Problem description -> The expected answer is the set of lines in the data below between the line holding "О бренде (245, 2255)" and the line holding "Vet advice (798, 30)", inclusive, written out exactly.

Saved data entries
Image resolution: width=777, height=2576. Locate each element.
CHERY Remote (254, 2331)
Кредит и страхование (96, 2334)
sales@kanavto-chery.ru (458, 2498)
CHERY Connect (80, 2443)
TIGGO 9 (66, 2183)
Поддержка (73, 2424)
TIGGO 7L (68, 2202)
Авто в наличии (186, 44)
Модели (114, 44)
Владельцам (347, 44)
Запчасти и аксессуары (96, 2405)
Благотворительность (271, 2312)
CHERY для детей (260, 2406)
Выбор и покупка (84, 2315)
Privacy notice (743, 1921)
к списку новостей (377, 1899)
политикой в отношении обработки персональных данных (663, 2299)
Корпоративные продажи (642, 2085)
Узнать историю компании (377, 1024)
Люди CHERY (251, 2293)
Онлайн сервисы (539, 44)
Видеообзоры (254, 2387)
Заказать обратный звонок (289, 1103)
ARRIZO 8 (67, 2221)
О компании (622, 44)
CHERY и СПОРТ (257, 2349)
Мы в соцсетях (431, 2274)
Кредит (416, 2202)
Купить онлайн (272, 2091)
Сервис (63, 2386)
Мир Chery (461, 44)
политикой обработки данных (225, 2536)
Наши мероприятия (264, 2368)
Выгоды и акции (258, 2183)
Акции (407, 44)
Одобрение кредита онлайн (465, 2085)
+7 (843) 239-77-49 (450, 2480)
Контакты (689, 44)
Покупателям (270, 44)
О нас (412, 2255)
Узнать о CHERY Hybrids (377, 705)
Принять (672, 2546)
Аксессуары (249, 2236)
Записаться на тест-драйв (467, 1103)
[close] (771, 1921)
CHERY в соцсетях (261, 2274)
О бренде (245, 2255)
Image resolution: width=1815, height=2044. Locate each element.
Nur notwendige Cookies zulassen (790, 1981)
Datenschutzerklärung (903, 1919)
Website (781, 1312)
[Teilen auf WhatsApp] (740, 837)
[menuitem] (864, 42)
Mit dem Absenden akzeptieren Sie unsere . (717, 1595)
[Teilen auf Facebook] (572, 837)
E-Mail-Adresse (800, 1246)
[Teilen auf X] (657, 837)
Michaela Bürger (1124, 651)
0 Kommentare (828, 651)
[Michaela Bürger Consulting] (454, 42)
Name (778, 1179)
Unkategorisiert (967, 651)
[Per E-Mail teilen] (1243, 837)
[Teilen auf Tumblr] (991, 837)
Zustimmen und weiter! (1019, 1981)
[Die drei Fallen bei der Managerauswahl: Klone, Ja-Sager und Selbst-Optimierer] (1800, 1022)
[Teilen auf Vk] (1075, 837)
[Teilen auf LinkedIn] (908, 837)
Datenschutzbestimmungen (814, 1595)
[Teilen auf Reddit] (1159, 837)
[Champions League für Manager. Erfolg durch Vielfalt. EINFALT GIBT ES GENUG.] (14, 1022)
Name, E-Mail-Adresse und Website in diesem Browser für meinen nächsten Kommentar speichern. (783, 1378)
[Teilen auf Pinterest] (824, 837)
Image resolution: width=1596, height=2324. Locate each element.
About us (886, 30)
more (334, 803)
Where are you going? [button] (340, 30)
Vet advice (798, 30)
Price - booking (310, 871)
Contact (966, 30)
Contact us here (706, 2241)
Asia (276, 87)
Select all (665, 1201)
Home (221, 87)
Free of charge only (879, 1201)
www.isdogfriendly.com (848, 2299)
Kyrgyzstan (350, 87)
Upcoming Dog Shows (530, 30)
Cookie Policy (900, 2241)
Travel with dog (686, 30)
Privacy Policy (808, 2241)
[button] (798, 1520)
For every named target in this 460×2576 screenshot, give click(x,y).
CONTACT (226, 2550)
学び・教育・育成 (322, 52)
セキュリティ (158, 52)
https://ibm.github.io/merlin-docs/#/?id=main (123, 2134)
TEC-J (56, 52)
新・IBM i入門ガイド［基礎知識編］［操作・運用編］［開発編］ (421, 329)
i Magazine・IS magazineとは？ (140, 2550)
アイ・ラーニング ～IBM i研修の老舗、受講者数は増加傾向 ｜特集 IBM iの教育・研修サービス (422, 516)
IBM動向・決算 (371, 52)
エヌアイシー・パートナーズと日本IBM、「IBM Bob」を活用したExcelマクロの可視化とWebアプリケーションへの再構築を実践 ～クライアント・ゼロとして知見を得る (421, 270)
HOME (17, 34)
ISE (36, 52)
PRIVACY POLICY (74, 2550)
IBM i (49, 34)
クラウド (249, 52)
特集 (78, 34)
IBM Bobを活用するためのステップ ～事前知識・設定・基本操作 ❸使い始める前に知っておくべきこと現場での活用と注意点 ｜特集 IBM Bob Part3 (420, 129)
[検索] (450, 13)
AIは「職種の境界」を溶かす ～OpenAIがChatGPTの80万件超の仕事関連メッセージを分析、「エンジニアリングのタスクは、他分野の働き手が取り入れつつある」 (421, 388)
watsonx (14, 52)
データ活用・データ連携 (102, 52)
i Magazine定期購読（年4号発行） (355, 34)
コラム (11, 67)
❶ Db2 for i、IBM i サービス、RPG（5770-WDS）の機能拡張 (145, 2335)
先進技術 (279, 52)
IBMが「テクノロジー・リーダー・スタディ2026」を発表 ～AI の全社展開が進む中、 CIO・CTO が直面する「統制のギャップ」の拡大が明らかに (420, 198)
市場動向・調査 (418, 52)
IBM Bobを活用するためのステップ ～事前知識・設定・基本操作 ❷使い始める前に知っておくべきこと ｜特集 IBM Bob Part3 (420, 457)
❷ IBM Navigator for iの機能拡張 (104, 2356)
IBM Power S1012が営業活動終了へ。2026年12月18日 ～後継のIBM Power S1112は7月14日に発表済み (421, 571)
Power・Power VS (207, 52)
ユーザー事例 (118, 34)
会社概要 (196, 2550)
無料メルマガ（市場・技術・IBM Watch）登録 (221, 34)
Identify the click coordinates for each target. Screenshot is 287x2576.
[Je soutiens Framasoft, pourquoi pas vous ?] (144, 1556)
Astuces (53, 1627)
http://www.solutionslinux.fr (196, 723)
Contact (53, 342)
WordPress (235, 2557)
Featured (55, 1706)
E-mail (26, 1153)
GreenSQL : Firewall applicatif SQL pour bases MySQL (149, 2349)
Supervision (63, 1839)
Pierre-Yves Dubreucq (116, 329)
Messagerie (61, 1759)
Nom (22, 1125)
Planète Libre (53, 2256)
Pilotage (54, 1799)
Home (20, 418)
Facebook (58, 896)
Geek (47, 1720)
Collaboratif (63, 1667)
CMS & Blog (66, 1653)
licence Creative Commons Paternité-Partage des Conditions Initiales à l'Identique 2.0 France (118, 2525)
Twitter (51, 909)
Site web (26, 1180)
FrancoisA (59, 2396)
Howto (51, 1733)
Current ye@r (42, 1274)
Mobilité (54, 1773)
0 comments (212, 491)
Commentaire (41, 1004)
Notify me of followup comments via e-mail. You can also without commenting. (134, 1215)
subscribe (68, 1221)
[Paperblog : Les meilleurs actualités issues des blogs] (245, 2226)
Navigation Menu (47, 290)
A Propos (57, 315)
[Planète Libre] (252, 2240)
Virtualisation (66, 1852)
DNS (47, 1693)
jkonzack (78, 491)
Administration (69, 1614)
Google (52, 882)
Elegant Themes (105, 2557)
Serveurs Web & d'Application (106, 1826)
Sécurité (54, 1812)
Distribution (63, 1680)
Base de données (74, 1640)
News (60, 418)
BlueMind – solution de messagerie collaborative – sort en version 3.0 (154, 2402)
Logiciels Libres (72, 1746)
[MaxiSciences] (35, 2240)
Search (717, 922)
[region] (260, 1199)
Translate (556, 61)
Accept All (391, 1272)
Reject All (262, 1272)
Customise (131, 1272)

Exercise result ->
О бренде (245, 2255)
Image resolution: width=1815, height=2044. Locate each element.
Nur notwendige Cookies zulassen (790, 1981)
Datenschutzerklärung (903, 1919)
Website (781, 1312)
[Teilen auf WhatsApp] (740, 837)
[menuitem] (864, 42)
Mit dem Absenden akzeptieren Sie unsere . (717, 1595)
[Teilen auf Facebook] (572, 837)
E-Mail-Adresse (800, 1246)
[Teilen auf X] (657, 837)
Michaela Bürger (1124, 651)
0 Kommentare (828, 651)
[Michaela Bürger Consulting] (454, 42)
Name (778, 1179)
Unkategorisiert (967, 651)
[Per E-Mail teilen] (1243, 837)
[Teilen auf Tumblr] (991, 837)
Zustimmen und weiter! (1019, 1981)
[Die drei Fallen bei der Managerauswahl: Klone, Ja-Sager und Selbst-Optimierer] (1800, 1022)
[Teilen auf Vk] (1075, 837)
[Teilen auf LinkedIn] (908, 837)
Datenschutzbestimmungen (814, 1595)
[Teilen auf Reddit] (1159, 837)
[Champions League für Manager. Erfolg durch Vielfalt. EINFALT GIBT ES GENUG.] (14, 1022)
Name, E-Mail-Adresse und Website in diesem Browser für meinen nächsten Kommentar speichern. (783, 1378)
[Teilen auf Pinterest] (824, 837)
Image resolution: width=1596, height=2324. Locate each element.
About us (886, 30)
more (334, 803)
Where are you going? [button] (340, 30)
Vet advice (798, 30)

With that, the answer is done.